**Collected data:**
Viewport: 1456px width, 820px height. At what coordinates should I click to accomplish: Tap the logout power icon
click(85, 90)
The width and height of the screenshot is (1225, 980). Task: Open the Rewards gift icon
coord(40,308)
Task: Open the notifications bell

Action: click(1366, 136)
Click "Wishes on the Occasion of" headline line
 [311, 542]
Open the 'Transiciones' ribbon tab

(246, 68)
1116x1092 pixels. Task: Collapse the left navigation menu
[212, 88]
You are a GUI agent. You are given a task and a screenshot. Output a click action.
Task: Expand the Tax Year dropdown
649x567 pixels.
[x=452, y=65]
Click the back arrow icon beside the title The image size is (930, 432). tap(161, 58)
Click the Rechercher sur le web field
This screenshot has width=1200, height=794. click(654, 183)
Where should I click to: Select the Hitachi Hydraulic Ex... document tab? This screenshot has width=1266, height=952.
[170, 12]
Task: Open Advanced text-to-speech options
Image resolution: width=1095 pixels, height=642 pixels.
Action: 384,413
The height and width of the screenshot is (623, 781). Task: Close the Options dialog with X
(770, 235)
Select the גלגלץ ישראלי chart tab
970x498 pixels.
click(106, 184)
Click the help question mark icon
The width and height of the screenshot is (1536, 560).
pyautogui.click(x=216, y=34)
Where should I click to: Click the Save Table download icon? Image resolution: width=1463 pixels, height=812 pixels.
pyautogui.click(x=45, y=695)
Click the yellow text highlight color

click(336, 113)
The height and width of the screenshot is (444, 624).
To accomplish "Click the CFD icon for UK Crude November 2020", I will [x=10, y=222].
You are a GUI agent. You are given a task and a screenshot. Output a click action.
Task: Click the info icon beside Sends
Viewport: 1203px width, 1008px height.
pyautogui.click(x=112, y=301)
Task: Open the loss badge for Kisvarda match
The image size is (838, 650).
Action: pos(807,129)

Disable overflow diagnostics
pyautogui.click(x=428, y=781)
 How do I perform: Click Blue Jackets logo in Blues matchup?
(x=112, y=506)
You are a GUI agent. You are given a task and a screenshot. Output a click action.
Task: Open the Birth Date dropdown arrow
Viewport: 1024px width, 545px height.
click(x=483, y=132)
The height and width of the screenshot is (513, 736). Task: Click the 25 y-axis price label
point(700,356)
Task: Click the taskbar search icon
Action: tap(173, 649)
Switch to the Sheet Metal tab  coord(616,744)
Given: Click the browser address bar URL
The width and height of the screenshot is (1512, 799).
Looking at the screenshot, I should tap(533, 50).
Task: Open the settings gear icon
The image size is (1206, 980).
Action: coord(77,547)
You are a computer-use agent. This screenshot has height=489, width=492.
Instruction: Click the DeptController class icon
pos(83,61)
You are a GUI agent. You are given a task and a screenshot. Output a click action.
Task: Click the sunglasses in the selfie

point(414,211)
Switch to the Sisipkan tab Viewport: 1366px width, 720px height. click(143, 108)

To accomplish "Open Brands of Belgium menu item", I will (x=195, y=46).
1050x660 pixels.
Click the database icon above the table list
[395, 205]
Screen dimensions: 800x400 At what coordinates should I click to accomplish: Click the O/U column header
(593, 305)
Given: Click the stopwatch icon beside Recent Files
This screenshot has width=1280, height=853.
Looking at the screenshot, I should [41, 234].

**Directions:** Please retype every entry above exactly as it stands.

**Exercise result:**
Viewport: 1456px width, 820px height. At what coordinates should I click to accomplish: Tap the logout power icon
click(85, 90)
The width and height of the screenshot is (1225, 980). Task: Open the Rewards gift icon
coord(40,308)
Task: Open the notifications bell

Action: click(1366, 136)
Click "Wishes on the Occasion of" headline line
 [311, 542]
Open the 'Transiciones' ribbon tab

(246, 68)
1116x1092 pixels. Task: Collapse the left navigation menu
[212, 88]
You are a GUI agent. You are given a task and a screenshot. Output a click action.
Task: Expand the Tax Year dropdown
649x567 pixels.
[x=452, y=65]
Click the back arrow icon beside the title The image size is (930, 432). tap(161, 58)
Click the Rechercher sur le web field
This screenshot has width=1200, height=794. click(654, 183)
Where should I click to: Select the Hitachi Hydraulic Ex... document tab? This screenshot has width=1266, height=952.
[170, 12]
Task: Open Advanced text-to-speech options
Image resolution: width=1095 pixels, height=642 pixels.
Action: 384,413
The height and width of the screenshot is (623, 781). Task: Close the Options dialog with X
(770, 235)
Select the גלגלץ ישראלי chart tab
970x498 pixels.
click(106, 184)
Click the help question mark icon
The width and height of the screenshot is (1536, 560).
pyautogui.click(x=216, y=34)
Where should I click to: Click the Save Table download icon? Image resolution: width=1463 pixels, height=812 pixels.
pyautogui.click(x=45, y=695)
Click the yellow text highlight color

click(336, 113)
The height and width of the screenshot is (444, 624).
To accomplish "Click the CFD icon for UK Crude November 2020", I will [x=10, y=222].
You are a GUI agent. You are given a task and a screenshot. Output a click action.
Task: Click the info icon beside Sends
Viewport: 1203px width, 1008px height.
pyautogui.click(x=112, y=301)
Task: Open the loss badge for Kisvarda match
The image size is (838, 650).
Action: pos(807,129)

Disable overflow diagnostics
pyautogui.click(x=428, y=781)
 How do I perform: Click Blue Jackets logo in Blues matchup?
(x=112, y=506)
You are a GUI agent. You are given a task and a screenshot. Output a click action.
Task: Open the Birth Date dropdown arrow
Viewport: 1024px width, 545px height.
click(x=483, y=132)
The height and width of the screenshot is (513, 736). Task: Click the 25 y-axis price label
point(700,356)
Task: Click the taskbar search icon
Action: tap(173, 649)
Switch to the Sheet Metal tab  coord(616,744)
Given: Click the browser address bar URL
The width and height of the screenshot is (1512, 799).
Looking at the screenshot, I should tap(533, 50).
Task: Open the settings gear icon
The image size is (1206, 980).
Action: coord(77,547)
You are a computer-use agent. This screenshot has height=489, width=492.
Instruction: Click the DeptController class icon
pos(83,61)
You are a GUI agent. You are given a task and a screenshot. Output a click action.
Task: Click the sunglasses in the selfie

point(414,211)
Switch to the Sisipkan tab Viewport: 1366px width, 720px height. click(143, 108)

To accomplish "Open Brands of Belgium menu item", I will (x=195, y=46).
1050x660 pixels.
Click the database icon above the table list
[395, 205]
Screen dimensions: 800x400 At what coordinates should I click to accomplish: Click the O/U column header
(593, 305)
Given: Click the stopwatch icon beside Recent Files
This screenshot has width=1280, height=853.
Looking at the screenshot, I should [41, 234].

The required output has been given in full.